Increased O2 cost of basal metabolism and excitation-contraction coupling in hearts from type 2 diabetic mice

Abstract

We have reported previously that hearts from type 2 diabetic ( db/ db) mice show decreased cardiac efficiency due to increased work-independent myocardial O2 consumption (unloaded MV̇o2), indicating higher O2 use for nonmechanical processes such as basal metabolism (MV̇o2BM) and excitation-contraction coupling (MV̇o2ECC). Although alterations in cardiac metabolism and/or Ca2+ handling may contribute to increased energy expenditure in diabetic hearts, direct measurements of the O2 cost for these individual processes have not been determined. In this study, we 1) validate a procedure for measuring unloaded MV̇o2 directly (MV̇o2unloaded) and for determining MV̇o2BM and MV̇o2ECC separately in isolated perfused mouse hearts and 2) determine O2 cost for these processes in hearts from db/ db mice. Unloaded MV̇o2, extrapolated from the relationship between cardiac work (measured as pressure-volume area, PVA) and MV̇o2, was found to correspond with MV̇o2 measured directly in unloaded retrograde perfused hearts (MV̇o2unloaded).

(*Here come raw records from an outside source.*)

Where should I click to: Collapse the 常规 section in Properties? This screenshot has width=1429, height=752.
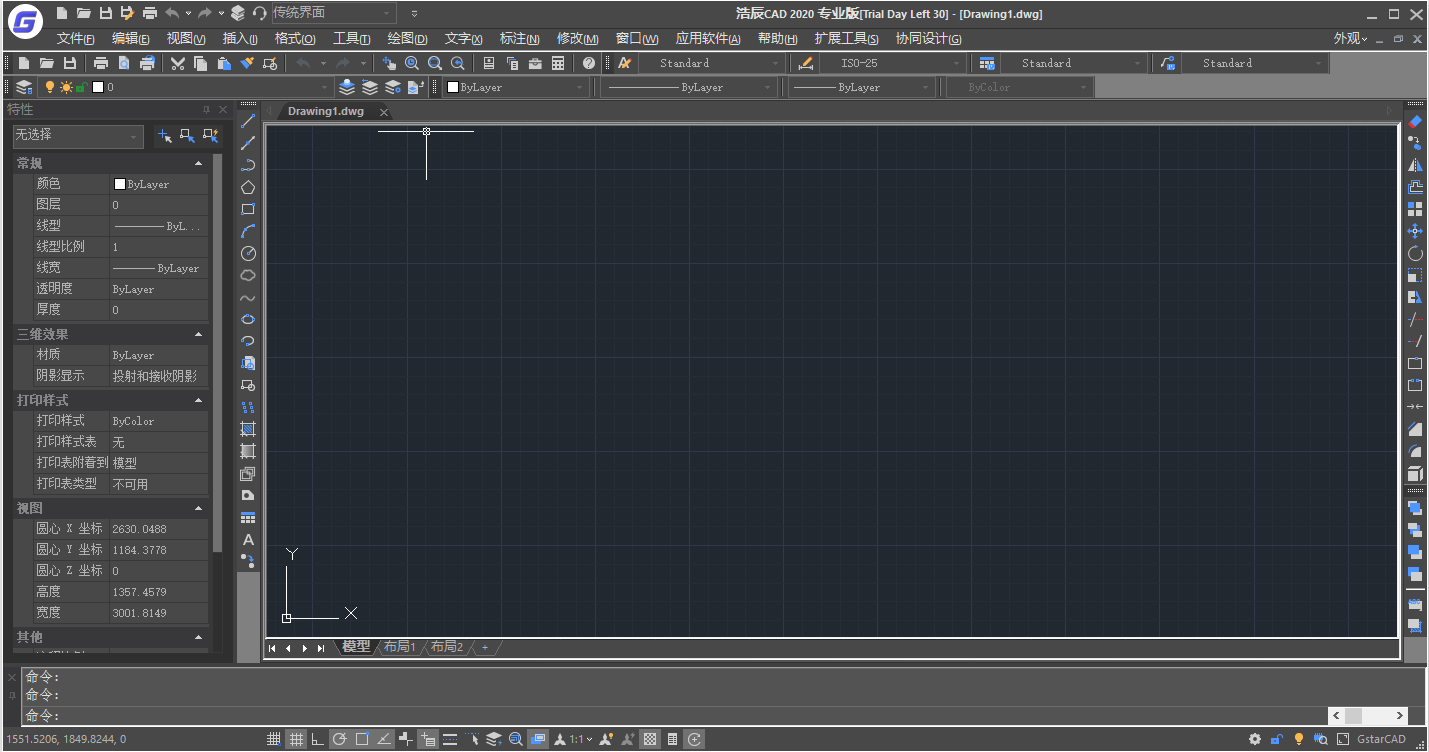198,163
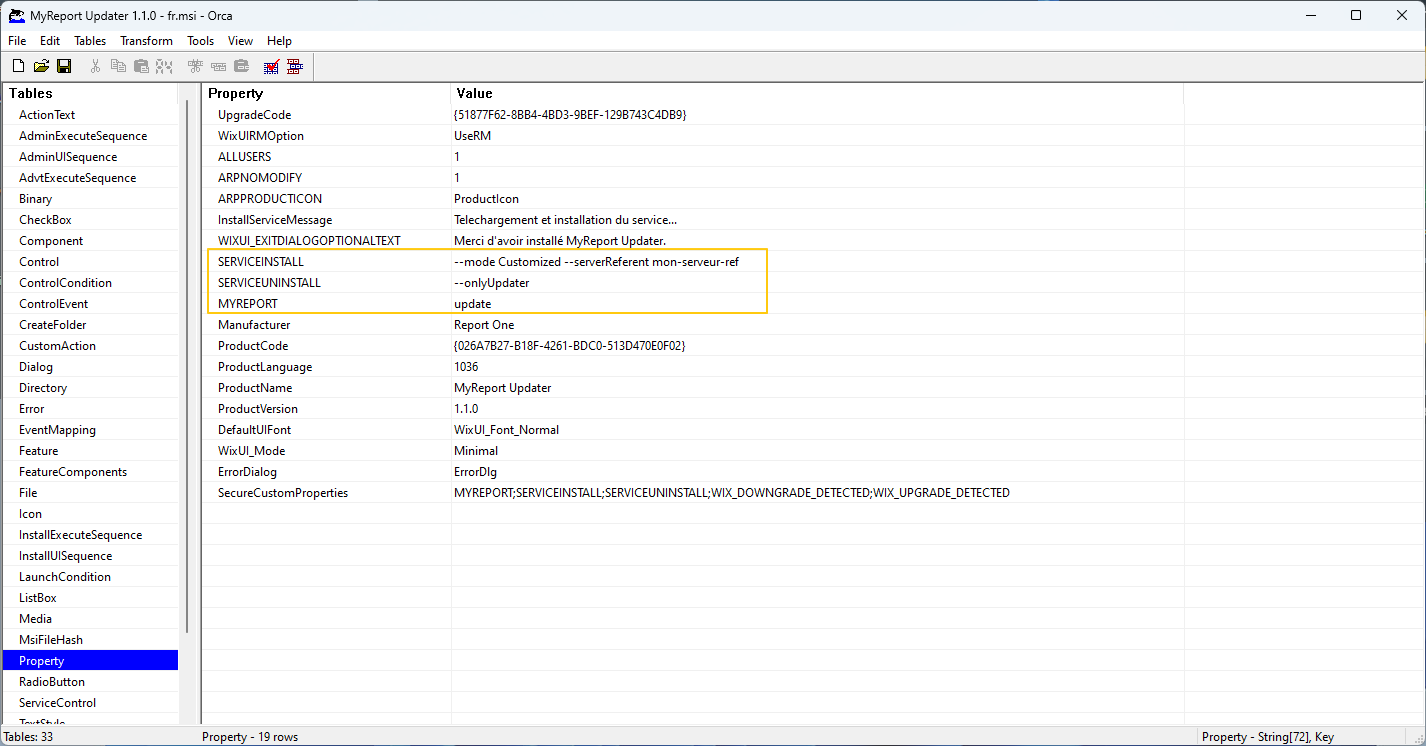This screenshot has width=1426, height=746.
Task: Open the View menu
Action: point(239,41)

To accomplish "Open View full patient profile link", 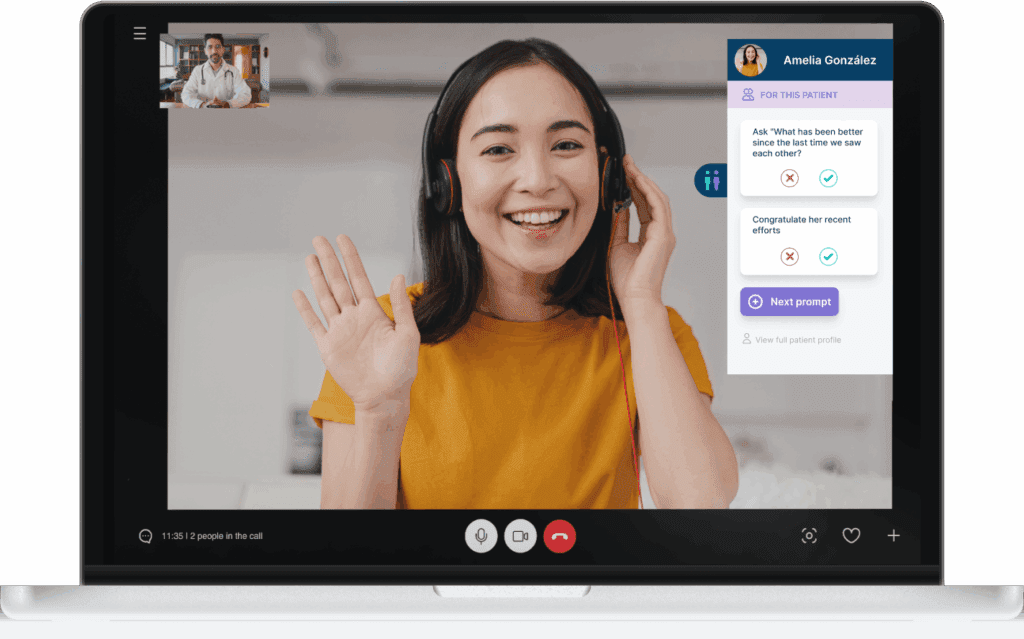I will click(x=797, y=340).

MV̇o2 in K+-arrested hearts was defined as MV̇o2BM; the difference between MV̇o2unloaded and MV̇o2BM represented MV̇o2ECC. This procedure was validated by demonstrating that elevations in perfusate fatty acid (FA) and/or Ca2+ concentrations resulted in changes in either MV̇o2BM and/or MV̇o2ECC. The higher MV̇o2unloaded in db/ db mice was due to both a higher MV̇o2BM and MV̇o2ECC. Elevation of glucose and insulin decreased FA oxidation and reduced both MV̇o2unloaded and MV̇o2BM. In conclusion, this study provides direct evidence that MV̇o2BM and MV̇o2ECC are elevated in diabetes and that acute metabolic interventions can have a therapeutic benefit in diabetic hearts due to a MV̇o2-lowering effect.